# Single Gang to 5 Gang Meter Base



## Sutton88 (Mar 18, 2021)

I work primarily with commercial/industrial. I am in the process of upgrading a single meter base to a 5 gang for a 4 unit apartment building for family. As of right now the existing service goes into a basement panel and each apartment splits off from a 50 amp breaker. I will be running installing a 5 gang meter base, one for each unit and a house panel. Each meter will be going into a disconnect first, I want to get around having to run a new feed from the apartment panels to each disconnect and am wondering if I can use some sort of glorified marrett joint in the existing panel/a single panel to negate having a new feed or if I will have to have a sub panel for each.


----------



## LGLS (Nov 10, 2007)

From each new meter disconnect the cable can be spliced to the existing apartment feeder cable. Whether the existing panel is large enough to house all that (I assume you're going to gut it and turn it into a junction box) depends on it's cu.in. You could also pull the old feeders out of the existing panel and junction each individually in 4 11/16 boxes.


----------



## SWDweller (Dec 9, 2020)

Would it be out of the question to use a meter bank that has breakers in it? Or is there a reason for the disconnect? Meter packs

offered as a suggestion


----------



## Sutton88 (Mar 18, 2021)

LGLS said:


> From each new meter disconnect the cable can be spliced to the existing apartment feeder cable.

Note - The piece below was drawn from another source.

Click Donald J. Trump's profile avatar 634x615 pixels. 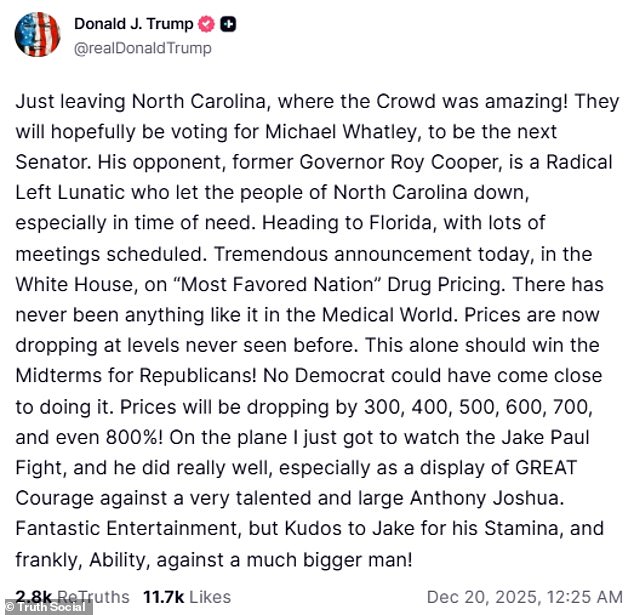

Whether the existing panel is large enough to house all that (I assume you're going to gut it and turn it into a junction box) depends on it's cu.in. You could also pull the old feeders out of the existing panel and junction each individually in 4 11/16 boxes.


Thanks for the reply, I wasnt sure if I could gut the panel and use it that way or even if I could just marrett them like that in the same box


----------



## wiz1997 (Mar 30, 2021)

Did similar types of meter conversions when I first started out in the electrical trade back in the late 70's.
Often we would remove the existing panels guts and use it as a splice box.
Don't know if it was a code requirement or not but we had to screw the cover closed and label it so no one confused it for a breaker panel.


----------



## Sutton88 (Mar 18, 2021)

wiz1997 said:


> Did similar types of meter conversions when I first started out in the electrical trade back in the late 70's.
> Often we would remove the existing panels guts and use it as a splice box.
> Don't know if it was a code requirement or not but we had to screw the cover closed and label it so no one confused it for a breaker panel.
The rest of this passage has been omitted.